I Mangroovia sono una band nata a Bologna nel 2015. La compongono Vincenzo Destradis (voce), Simone Pizzi (tastiere), Vyasa Basili (basso) e Vincenzo Messina (batteria). Suonano musica synth/pop neo soul e dopo un’intensa attività dal vivo, hanno da poco pubblicato un EP, la loro prima produzione ufficiale, che porta lo stesso nome della band. Abbiamo intervistato Vincenzo Destradis.

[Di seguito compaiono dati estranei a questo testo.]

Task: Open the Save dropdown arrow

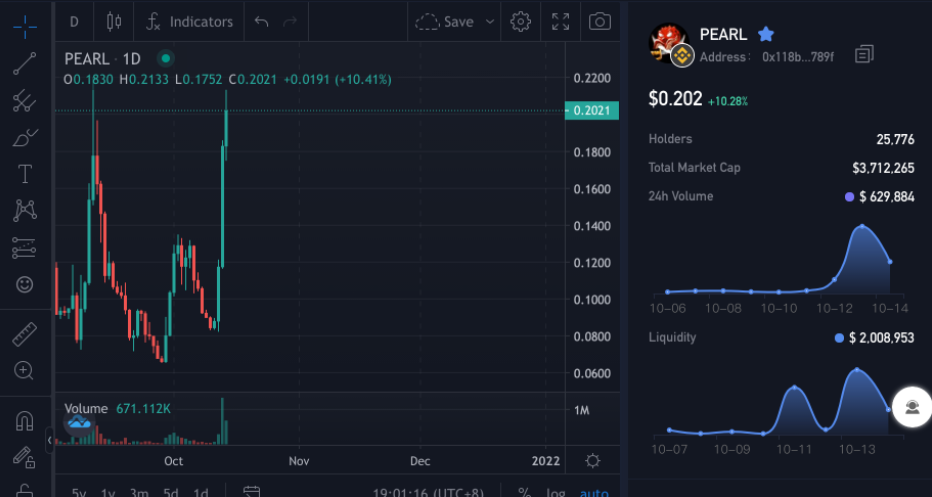Action: (x=490, y=21)
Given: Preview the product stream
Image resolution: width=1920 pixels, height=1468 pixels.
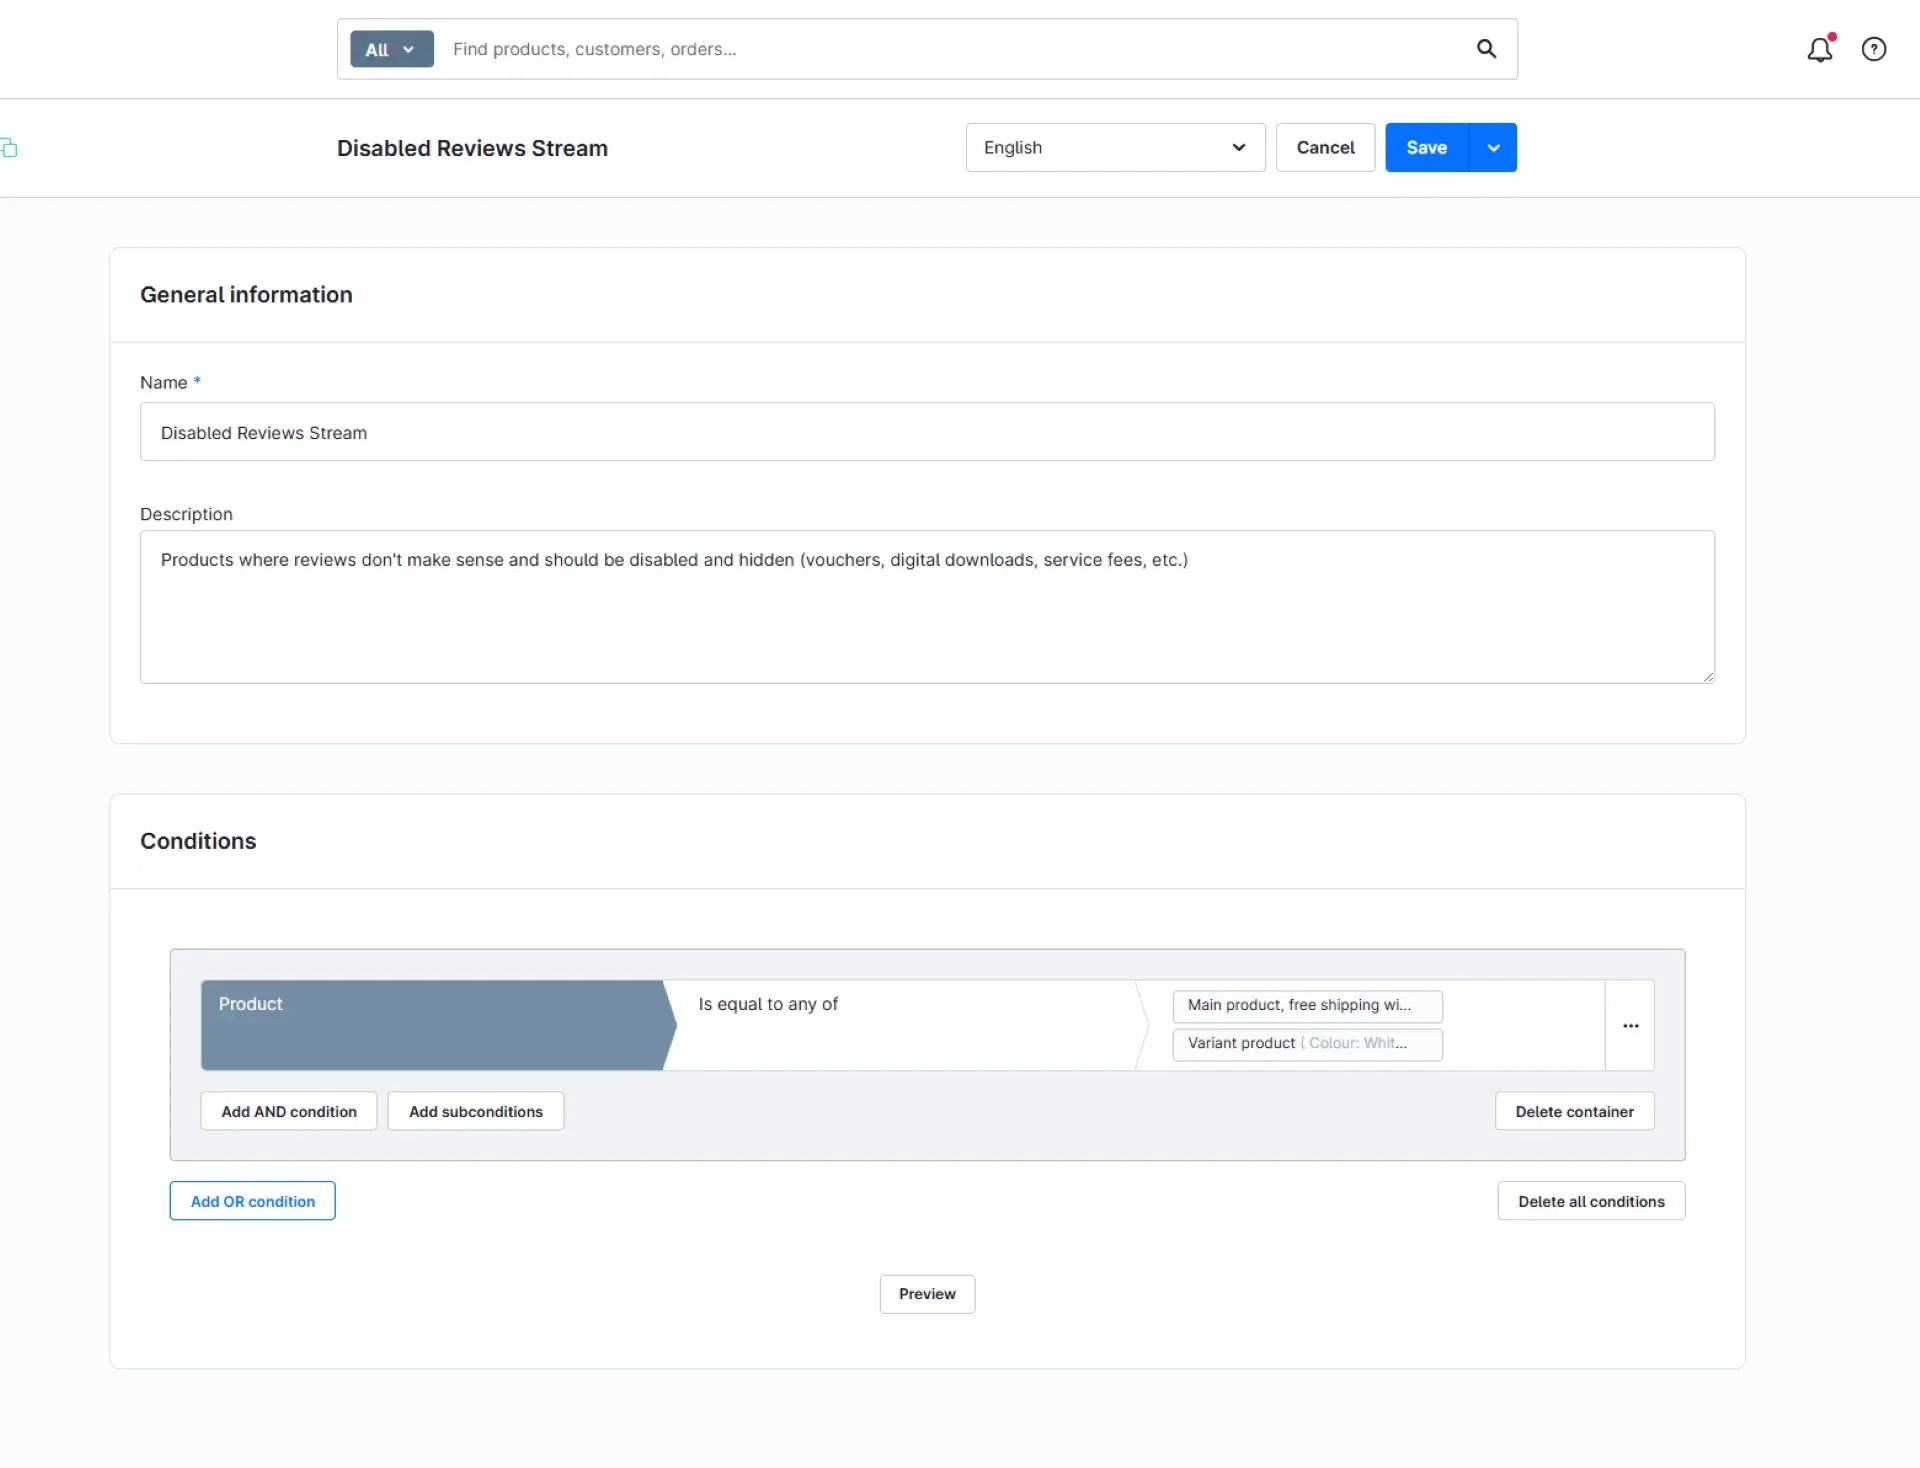Looking at the screenshot, I should tap(927, 1294).
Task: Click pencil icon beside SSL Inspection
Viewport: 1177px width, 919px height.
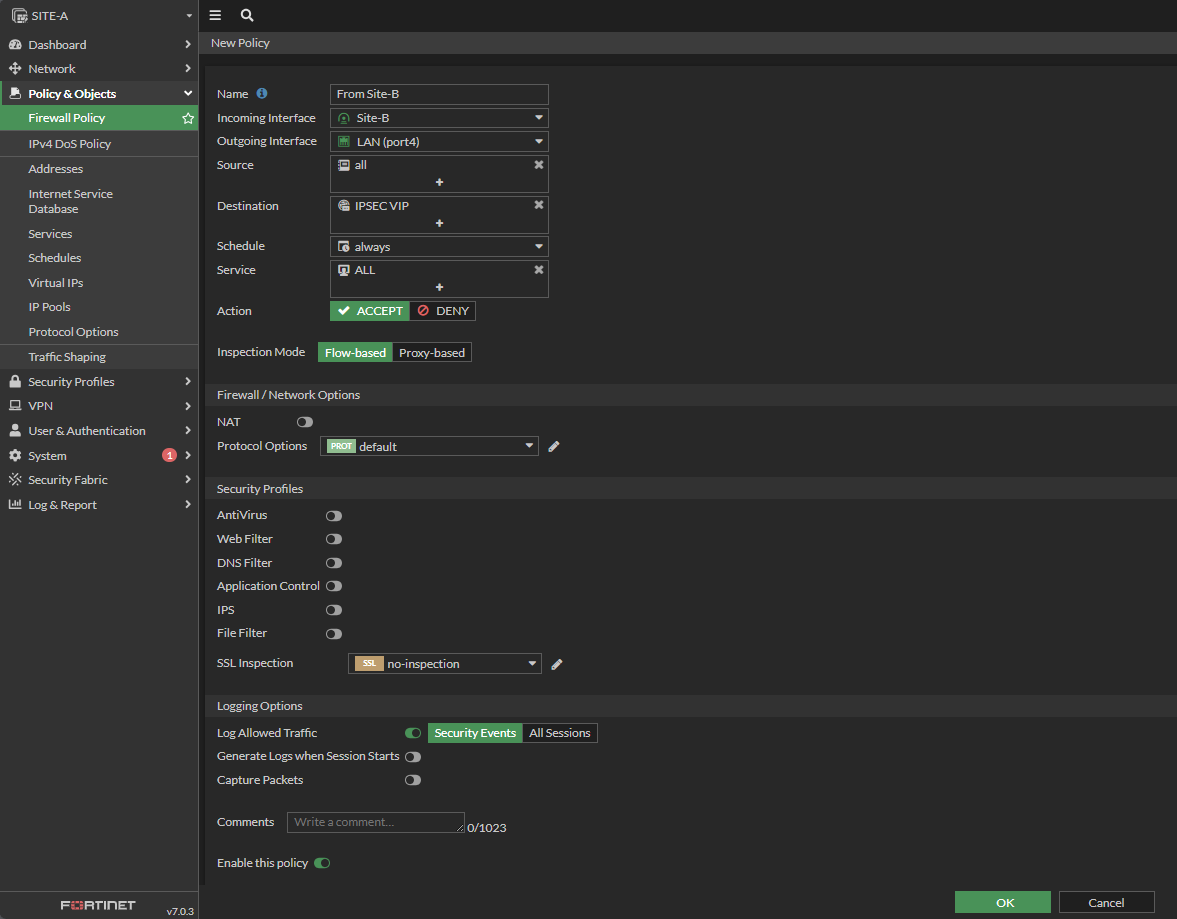Action: [557, 664]
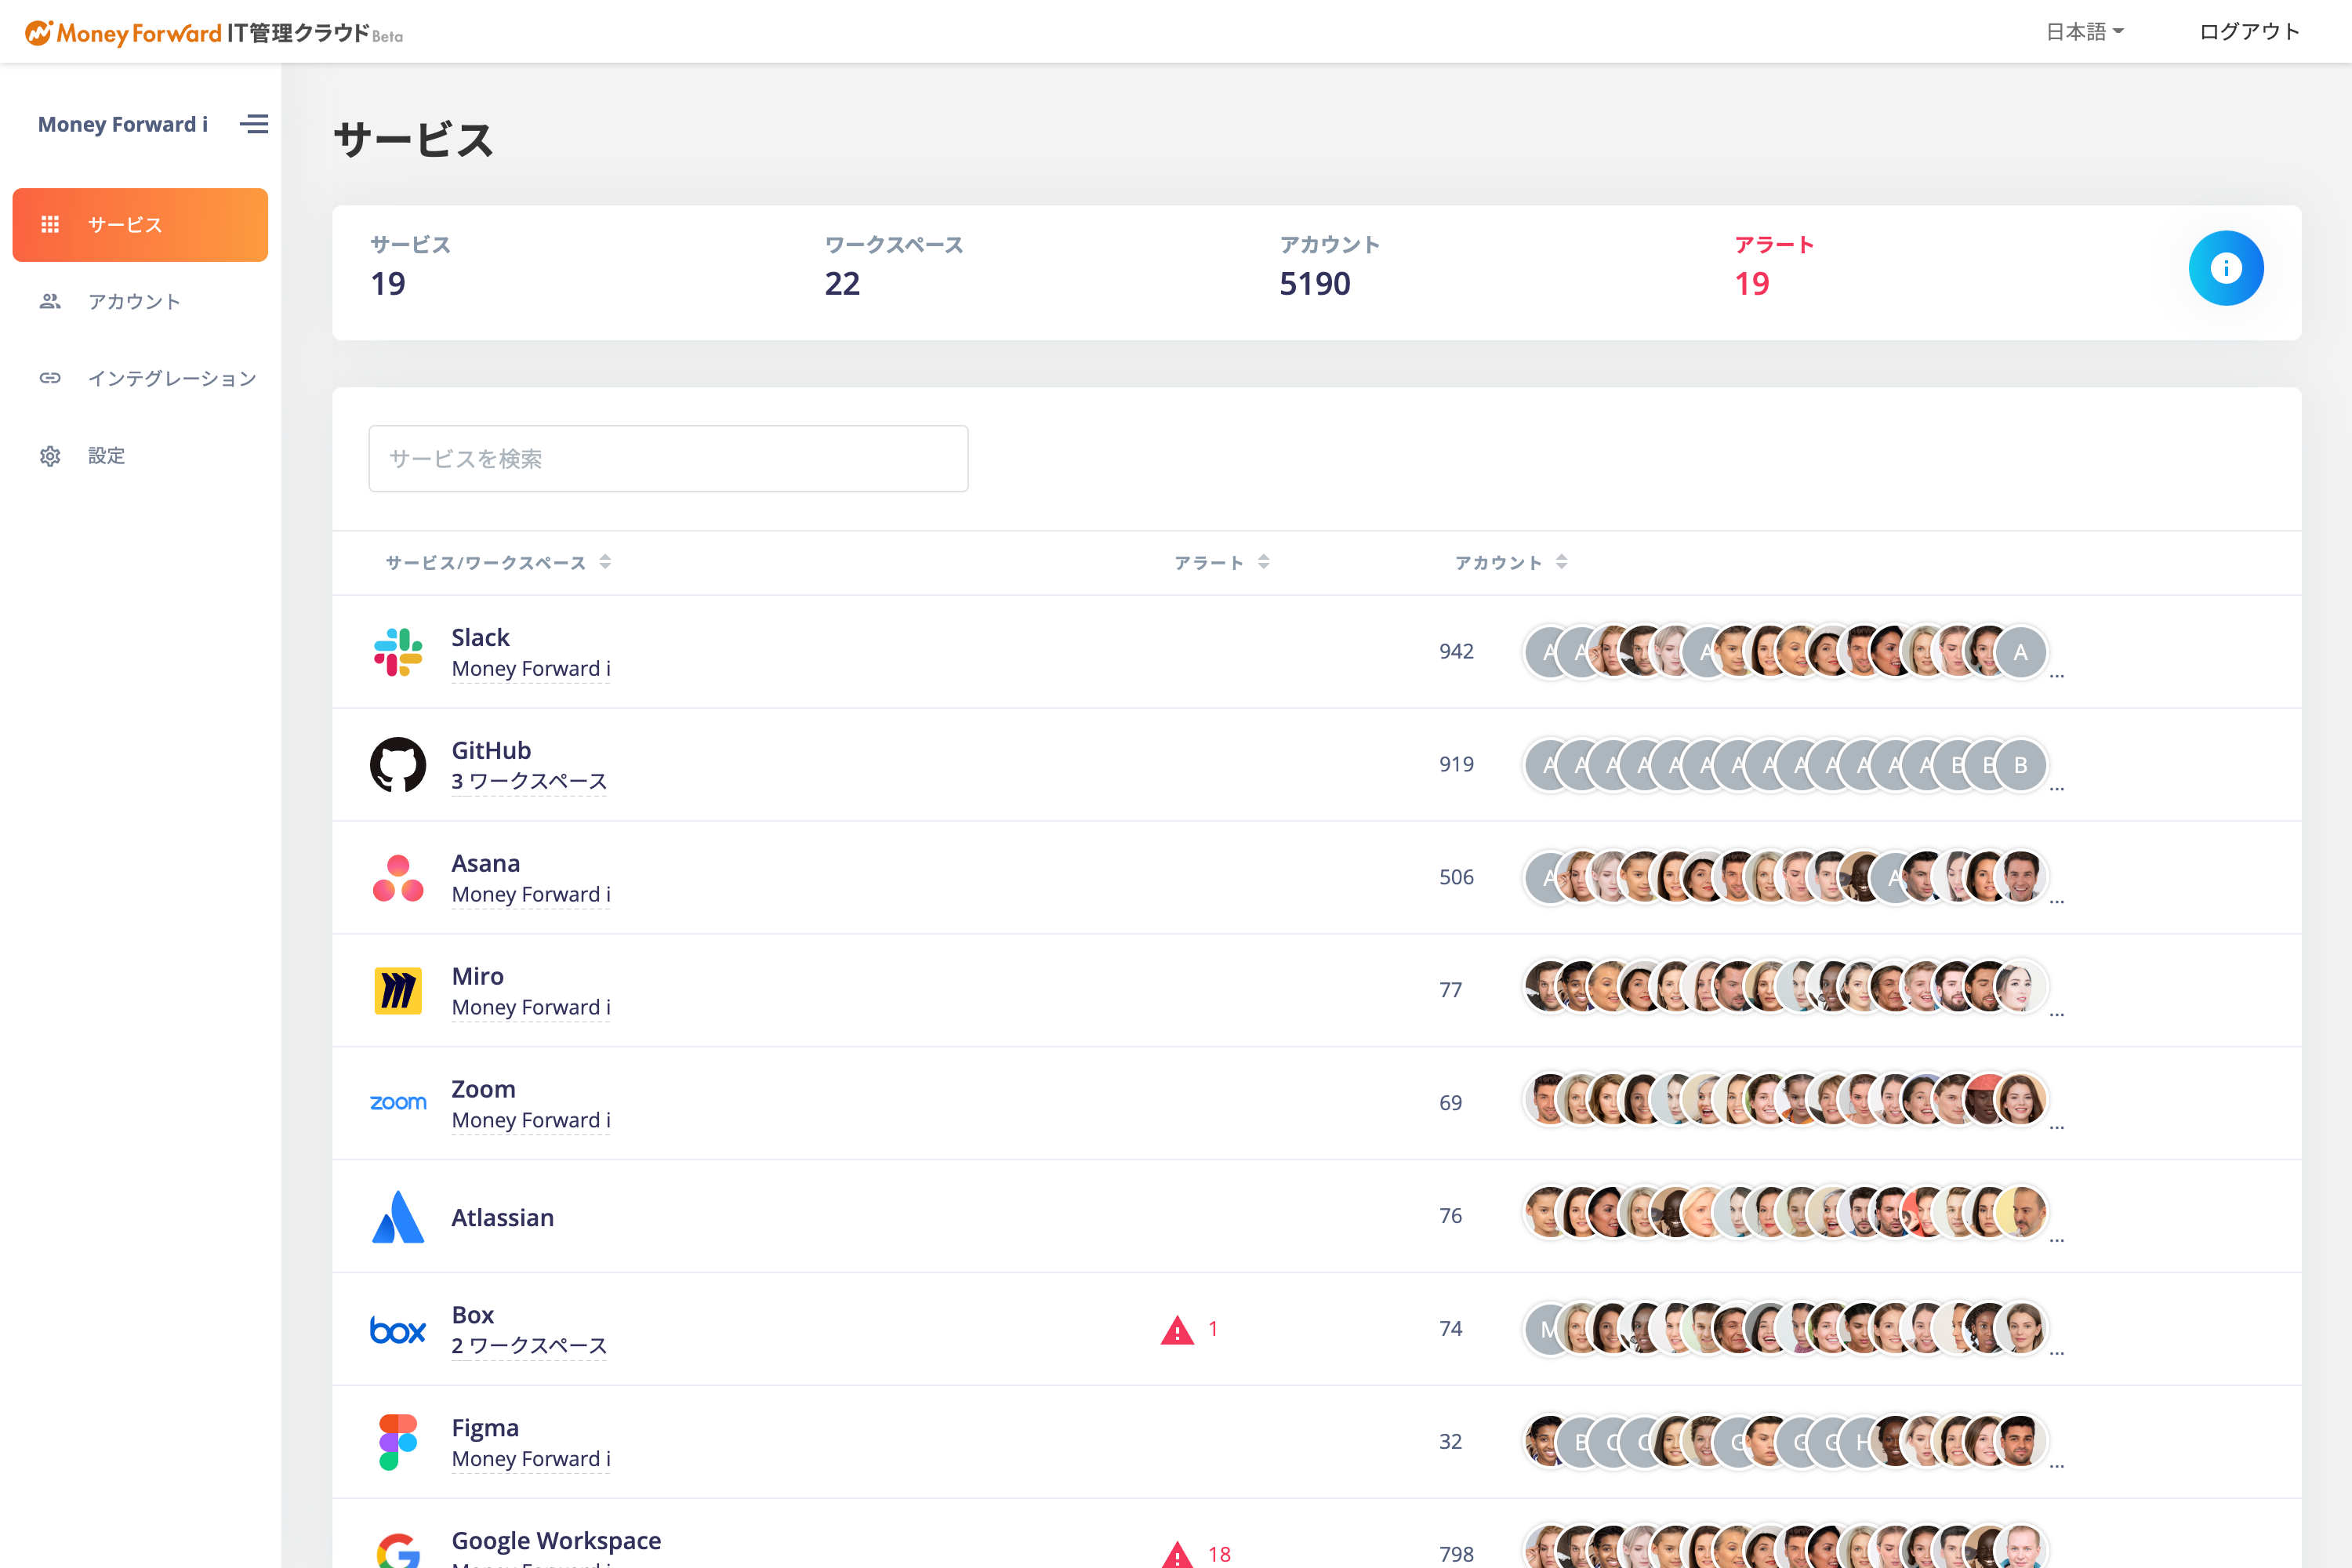Click the Zoom service icon
This screenshot has width=2352, height=1568.
(x=397, y=1101)
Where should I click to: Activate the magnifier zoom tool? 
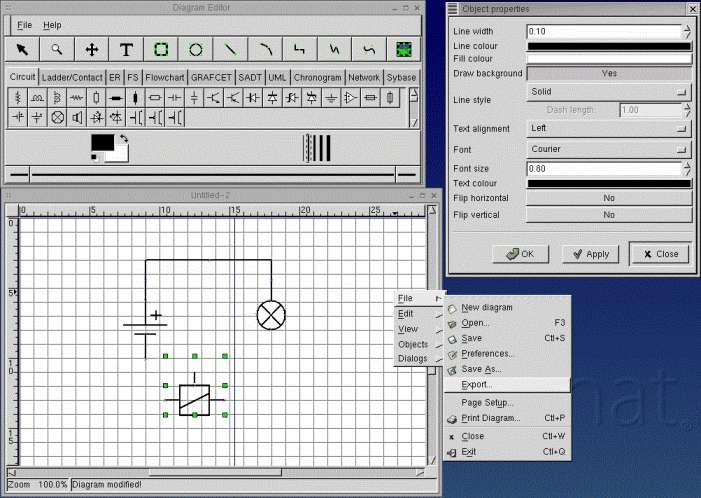pos(57,48)
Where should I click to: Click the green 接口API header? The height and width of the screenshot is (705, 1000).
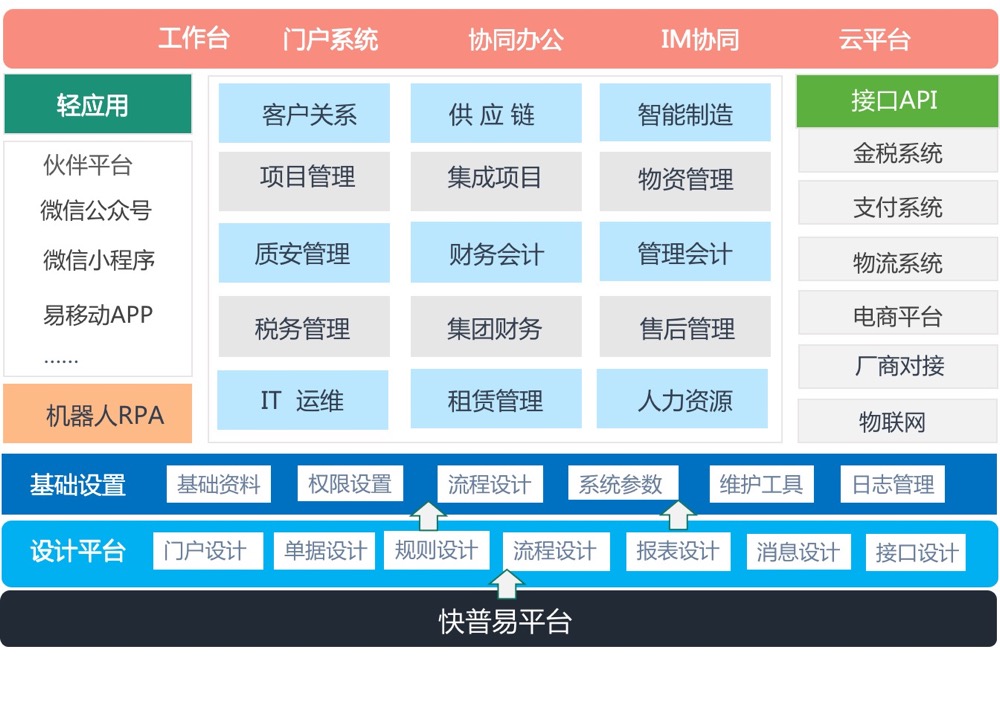(x=896, y=101)

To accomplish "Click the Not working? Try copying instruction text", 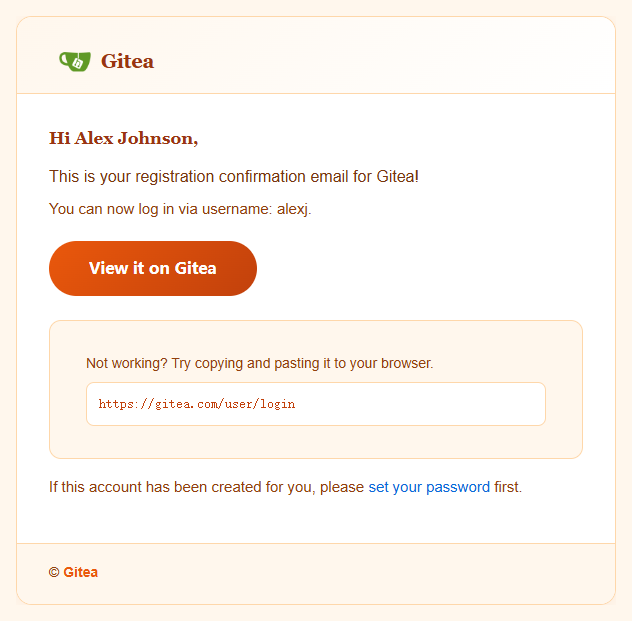I will click(x=260, y=363).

Il nome del vostro gruppo, Mangroovia, dice già qualcosa sulla vostra identità?
Sì, il nome ha un suo significato. Noi ci siamo conosciuti quattro o cinque anni fa a Bologna, facciamo un tipo di musica che è legato molto al groove e citiamo la mangrovia, pianta che richiama una capigliatura afro. Unendo queste cose abbiamo deciso di utilizzare il nome Mangroovia.

Qual è la vostra storia?
Frequentavamo tutti il Conservatorio di Bologna, ma in realtà ci siamo conosciuti soprattutto frequentando concerti e posti di Bologna. Prima si è stretto un forte rapporto di amicizia fra di noi e poi abbiamo iniziato a suonare insieme. Abbiamo cominciato con pezzi non nostri e dopo un anno abbiamo iniziato a lavorare su pezzi originali.

Perché l’EP ha lo stesso nome del gruppo?
Eravamo indecisi, c’era l’idea di usare il titolo di qualche canzone. Però abbiamo pensato che l’EP raccoglie i nostri primi pezzi, sembra dire “ci siamo”. Ecco, il titolo dell’EP è il nome della band, come a dire “siamo questo”. In futuro ci piacerebbe fare un disco, più legato ad un concept, che possa avere un titolo al di fuori dell’identità.

Ha un filo conduttore questo EP?
Il filo conduttore è legato al sound, sono pezzi scritti nello stesso periodo, ed hanno in comune un’identità di suono legata al groove e alla dance, con molte contaminazioni.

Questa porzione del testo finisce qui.